The integration of IL12B antibodies with cutting-edge single-cell technologies offers powerful new approaches to understanding IL12B biology:

• Single-cell proteogenomic analysis:

  • CITE-seq (Cellular Indexing of Transcriptomes and Epitopes by Sequencing) can be adapted to include IL12B antibodies, allowing simultaneous analysis of IL12B protein expression and transcriptome-wide gene expression at single-cell resolution

  • This approach can reveal discrepancies between IL12B mRNA and protein levels, providing insights into post-transcriptional regulation

• Mass cytometry (CyTOF) applications:

  • Metal-conjugated IL12B antibodies can be incorporated into CyTOF panels with 30+ additional markers

  • This enables comprehensive immune phenotyping while simultaneously assessing IL12B production across diverse immune cell populations

  • Particularly valuable for analyzing rare IL12B-producing cells within heterogeneous samples

• Spatial transcriptomics with protein detection:

  • Technologies like Visium (10x Genomics) combined with immunofluorescence using IL12B antibodies

  • Provides spatial context for IL12B expression within tissue microenvironments

  • Can reveal cell-cell interactions between IL12B-producing cells and responding cells

• Microfluidic single-cell secretion analysis:

  • Droplet-based systems combining single-cell encapsulation with IL12B antibody-based detection

  • Enables quantification of IL12B secretion rates from individual cells

  • Can be combined with cell sorting to isolate high IL12B-producing cells for further characterization

• Proximity ligation assays at single-cell level:

  • In situ detection of IL12B interactions with binding partners (e.g., IL12RB1, IL12RB2)

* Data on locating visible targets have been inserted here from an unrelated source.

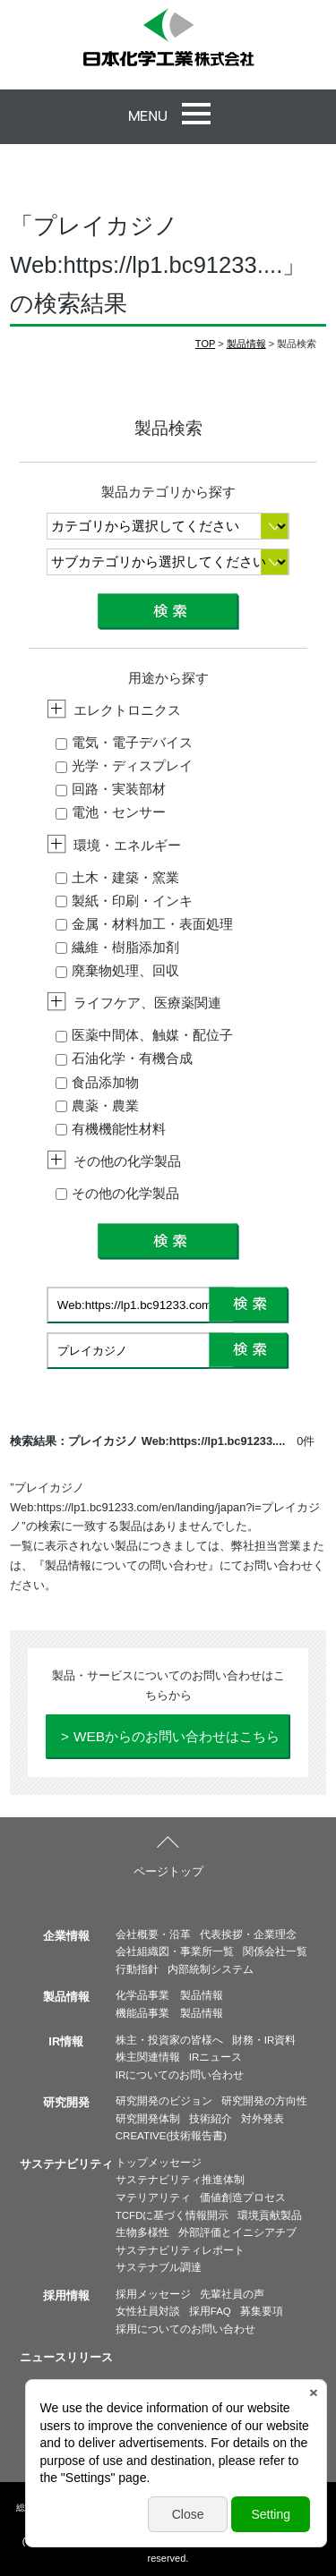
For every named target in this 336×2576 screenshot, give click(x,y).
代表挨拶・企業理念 (248, 1934)
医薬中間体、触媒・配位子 (144, 1034)
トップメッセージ (159, 2162)
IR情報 (65, 2041)
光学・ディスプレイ (124, 765)
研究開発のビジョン (164, 2101)
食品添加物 (97, 1082)
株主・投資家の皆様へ (169, 2040)
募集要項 (261, 2311)
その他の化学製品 (117, 1193)
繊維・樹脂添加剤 (117, 947)
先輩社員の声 (232, 2294)
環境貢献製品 (269, 2215)
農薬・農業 (97, 1105)
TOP (205, 343)
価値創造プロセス (243, 2197)
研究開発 (66, 2102)
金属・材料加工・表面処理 (144, 923)
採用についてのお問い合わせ (185, 2329)
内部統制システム (211, 1969)
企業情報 (66, 1936)
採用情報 (66, 2295)
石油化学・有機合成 (124, 1058)
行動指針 (137, 1969)
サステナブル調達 (159, 2267)
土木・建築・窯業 (117, 877)
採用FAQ (210, 2311)
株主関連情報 (148, 2057)
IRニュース (216, 2057)
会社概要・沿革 (153, 1934)
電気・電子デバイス (124, 742)
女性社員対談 (148, 2311)
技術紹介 (210, 2118)
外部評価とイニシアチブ (237, 2232)
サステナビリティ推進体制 (180, 2179)
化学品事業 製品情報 (169, 1995)
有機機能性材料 (111, 1128)
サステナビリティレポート (180, 2250)
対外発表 (262, 2118)
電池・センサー (111, 812)
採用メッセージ (153, 2294)
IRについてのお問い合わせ (180, 2075)
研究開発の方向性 (264, 2101)
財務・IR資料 (264, 2040)
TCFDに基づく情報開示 (172, 2215)
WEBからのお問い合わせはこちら (176, 1736)
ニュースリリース (66, 2357)
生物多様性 (142, 2232)
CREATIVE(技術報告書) (171, 2135)
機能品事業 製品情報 (169, 2013)
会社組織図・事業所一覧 (175, 1951)
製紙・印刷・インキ (124, 900)
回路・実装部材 (111, 788)
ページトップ (168, 1871)
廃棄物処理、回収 (117, 970)
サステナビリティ (66, 2164)
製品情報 (246, 343)
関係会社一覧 (275, 1951)
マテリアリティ (153, 2197)
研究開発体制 (148, 2118)
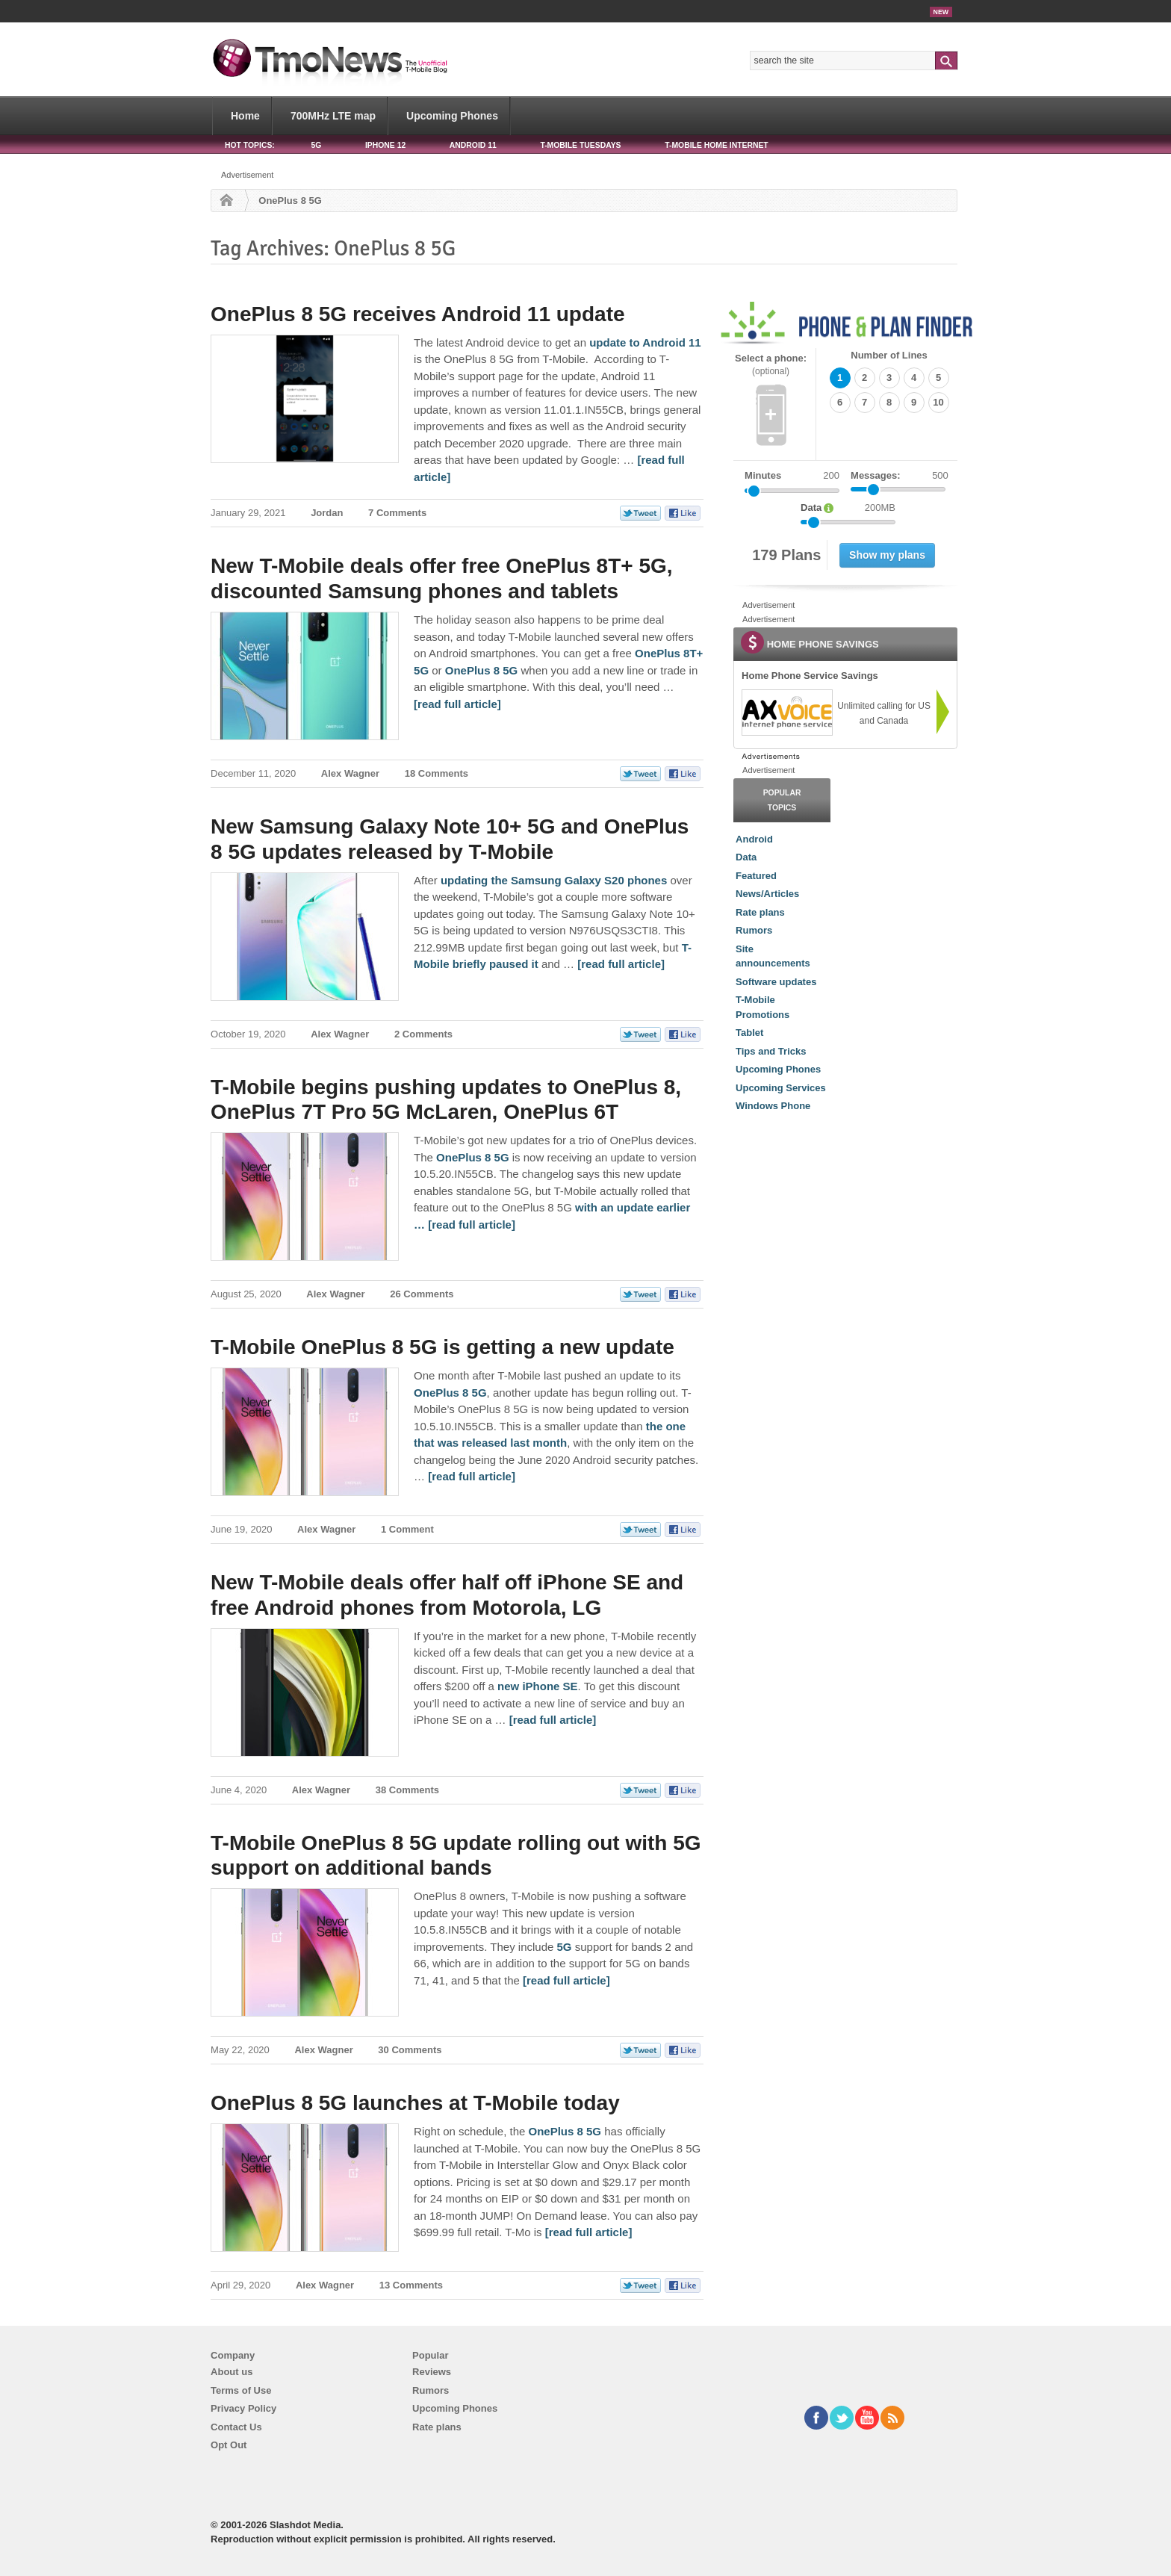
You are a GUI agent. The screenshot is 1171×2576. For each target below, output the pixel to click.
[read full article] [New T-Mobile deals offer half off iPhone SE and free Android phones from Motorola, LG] (553, 1719)
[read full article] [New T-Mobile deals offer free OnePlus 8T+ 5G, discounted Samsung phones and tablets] (457, 704)
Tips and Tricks (771, 1051)
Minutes (763, 475)
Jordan (327, 512)
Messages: (899, 475)
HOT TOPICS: (250, 145)
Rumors (754, 930)
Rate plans (760, 912)
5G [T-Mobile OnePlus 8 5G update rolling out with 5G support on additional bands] (564, 1946)
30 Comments (409, 2049)
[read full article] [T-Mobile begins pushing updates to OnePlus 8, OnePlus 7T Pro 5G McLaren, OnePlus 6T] (471, 1224)
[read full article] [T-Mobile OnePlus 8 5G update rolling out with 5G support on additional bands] (566, 1980)
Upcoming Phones (452, 116)
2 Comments (423, 1034)
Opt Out (228, 2445)
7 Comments (397, 512)
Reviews (431, 2371)
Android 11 (473, 145)
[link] (786, 712)
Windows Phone (773, 1105)
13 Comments (411, 2285)
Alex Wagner (350, 773)
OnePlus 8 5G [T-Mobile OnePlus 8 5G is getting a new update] (450, 1392)
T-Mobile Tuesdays (580, 145)
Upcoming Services (781, 1087)
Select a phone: (771, 364)
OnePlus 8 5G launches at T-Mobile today (415, 2102)
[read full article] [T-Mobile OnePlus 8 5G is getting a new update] (471, 1476)
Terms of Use (241, 2390)
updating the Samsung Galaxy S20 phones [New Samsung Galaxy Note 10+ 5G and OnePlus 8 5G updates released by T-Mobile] (554, 880)
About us (231, 2371)
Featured (756, 875)
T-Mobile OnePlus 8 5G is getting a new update (442, 1347)
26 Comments (421, 1294)
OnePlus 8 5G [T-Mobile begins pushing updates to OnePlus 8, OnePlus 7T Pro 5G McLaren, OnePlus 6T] (472, 1157)
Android (754, 839)
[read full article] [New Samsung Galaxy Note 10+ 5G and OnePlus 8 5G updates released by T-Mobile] (621, 964)
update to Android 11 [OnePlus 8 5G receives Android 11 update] (645, 342)
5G (316, 145)
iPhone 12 (385, 145)
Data (746, 857)
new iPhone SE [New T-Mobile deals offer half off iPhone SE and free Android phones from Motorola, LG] (537, 1686)
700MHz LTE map (333, 116)
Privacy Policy (243, 2408)
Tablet (749, 1032)
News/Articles (767, 893)
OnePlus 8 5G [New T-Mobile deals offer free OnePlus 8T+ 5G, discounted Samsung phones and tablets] (481, 670)
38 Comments (407, 1790)
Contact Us (236, 2427)
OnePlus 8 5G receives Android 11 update (418, 314)
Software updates (776, 981)
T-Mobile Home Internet (716, 145)
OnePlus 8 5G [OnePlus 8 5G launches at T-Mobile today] (564, 2131)
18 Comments (436, 773)
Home (245, 116)
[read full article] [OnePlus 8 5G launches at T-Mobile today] (589, 2232)
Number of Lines (889, 355)
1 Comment (407, 1529)
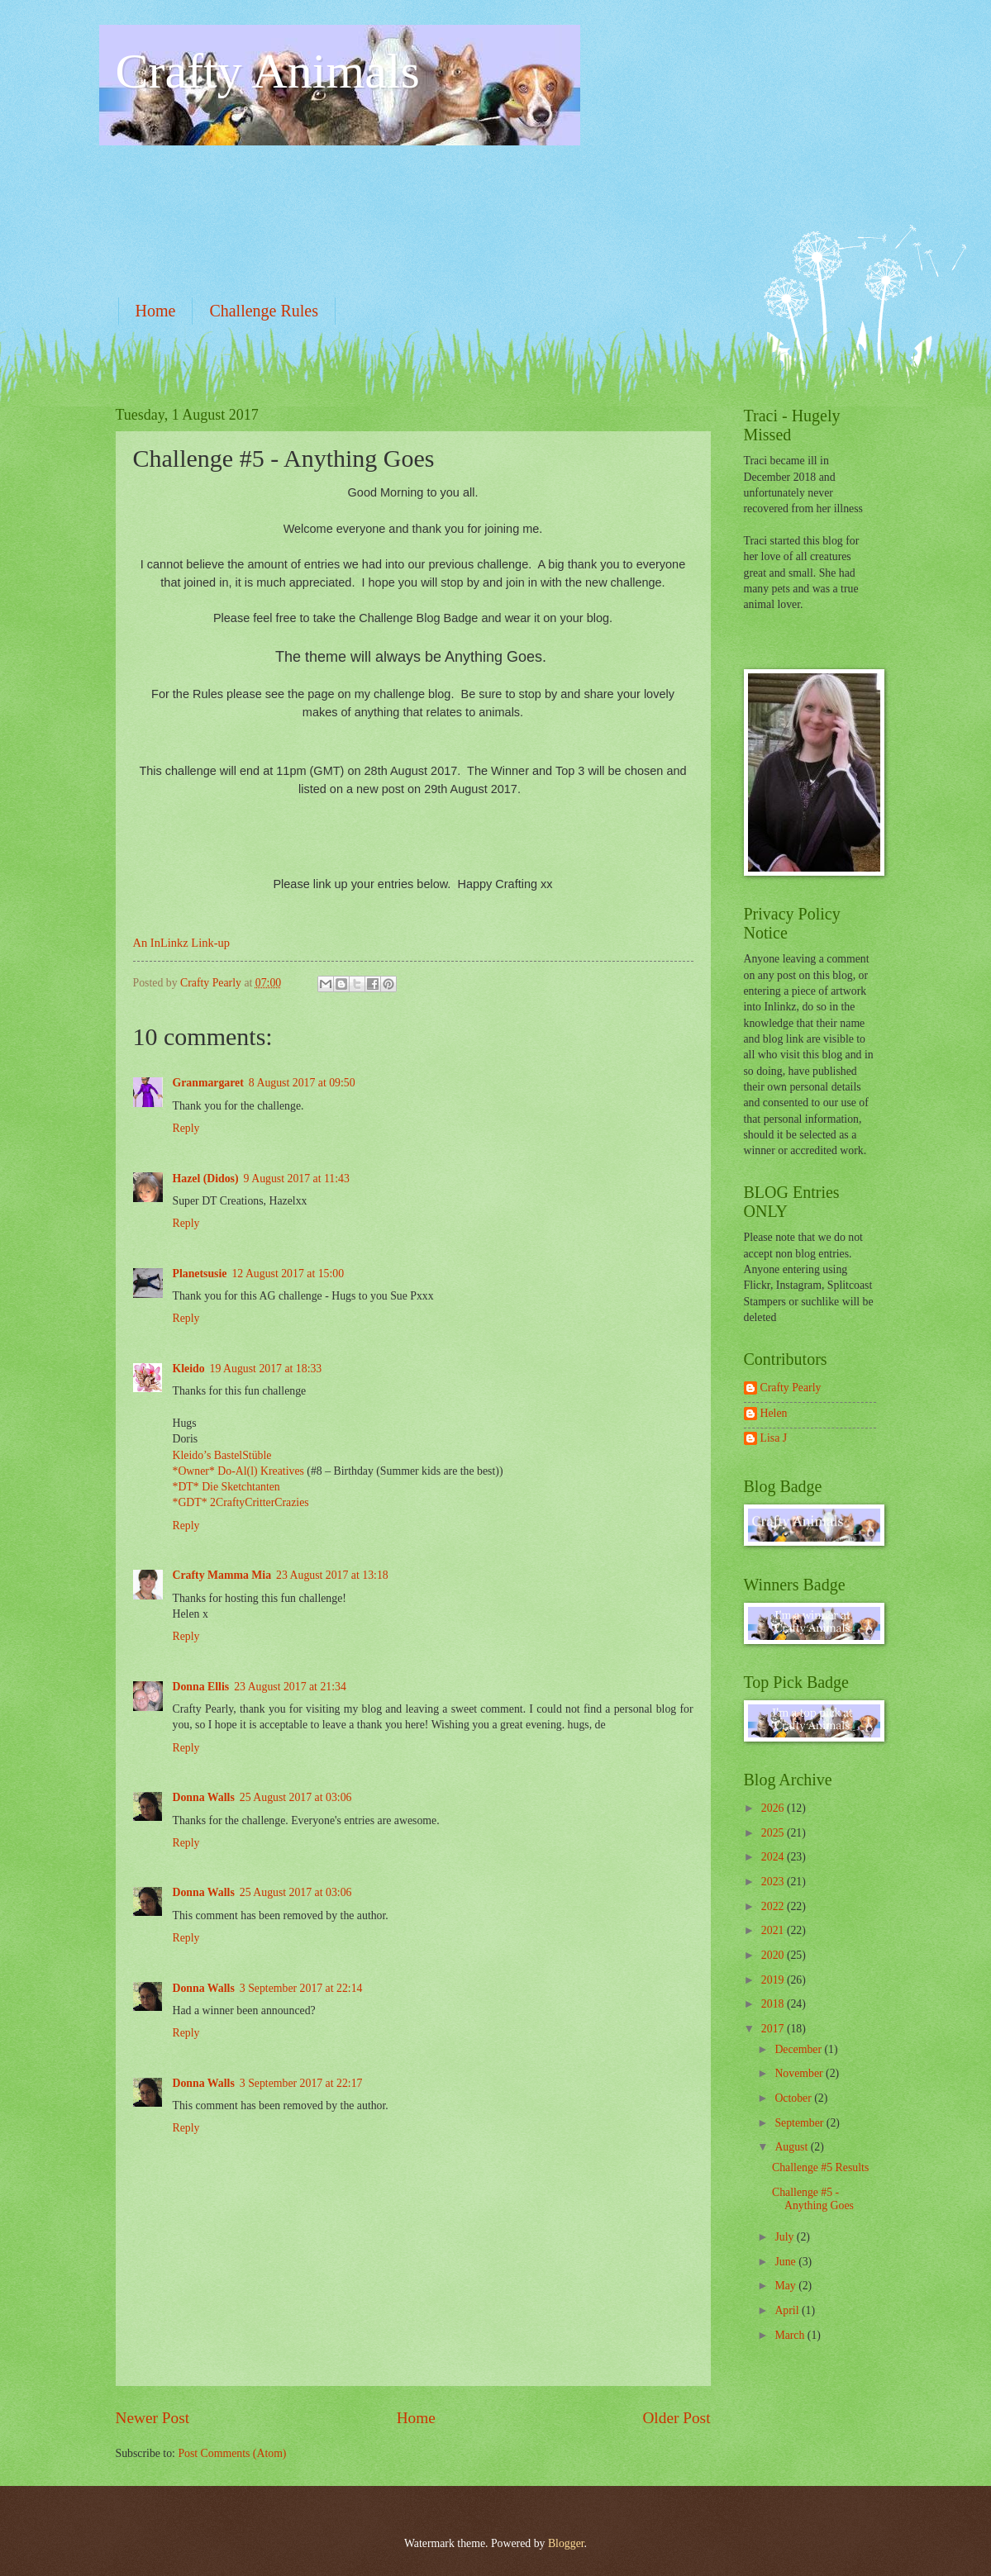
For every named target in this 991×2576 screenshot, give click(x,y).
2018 (774, 2004)
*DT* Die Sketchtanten (226, 1486)
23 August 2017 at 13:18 (332, 1575)
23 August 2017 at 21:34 (290, 1686)
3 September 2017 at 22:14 (301, 1988)
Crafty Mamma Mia (222, 1575)
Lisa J (774, 1438)
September (800, 2123)
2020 (774, 1955)
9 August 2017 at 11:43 (297, 1178)
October (794, 2098)
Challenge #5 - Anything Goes (813, 2199)
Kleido (189, 1368)
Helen (774, 1413)
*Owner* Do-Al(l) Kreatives (240, 1471)
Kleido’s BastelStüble (222, 1455)
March (790, 2335)
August (792, 2147)
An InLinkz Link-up (181, 942)
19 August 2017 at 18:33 (266, 1368)
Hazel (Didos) (206, 1178)
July (785, 2237)
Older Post (676, 2417)
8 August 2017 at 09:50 (302, 1083)
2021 (774, 1930)
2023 (774, 1881)
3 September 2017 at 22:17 (301, 2083)
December (799, 2049)
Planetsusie (200, 1273)
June (786, 2261)
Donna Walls (204, 1797)
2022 (774, 1906)
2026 (774, 1808)
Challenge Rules (263, 311)
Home (156, 311)
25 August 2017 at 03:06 (296, 1797)
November (800, 2073)
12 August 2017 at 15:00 (287, 1273)
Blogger (566, 2543)
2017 (774, 2028)
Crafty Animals (268, 71)
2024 (774, 1857)
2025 (774, 1833)
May (786, 2285)
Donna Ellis (201, 1686)
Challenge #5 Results (820, 2167)
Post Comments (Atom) (232, 2453)
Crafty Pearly (791, 1387)
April (788, 2310)
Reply (186, 1128)
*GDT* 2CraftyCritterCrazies (241, 1502)
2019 (774, 1980)
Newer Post (153, 2417)
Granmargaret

  • Visualization of protein-protein interactions in individual cells and subcellular compartments

  • Can distinguish between intracellular IL12B and cell surface-associated IL12B

• Live-cell imaging with IL12B antibody fragments:

  • Non-disruptive IL12B detection using fluorescently labeled Fab fragments

  • Allows temporal monitoring of IL12B production and trafficking in living cells

  • Can be combined with optogenetic systems to simultaneously perturb and monitor IL12B-related pathways

These integrated approaches promise to deliver unprecedented insights into the cellular and molecular dynamics of IL12B in health and disease states, potentially revealing new therapeutic targets and biomarkers.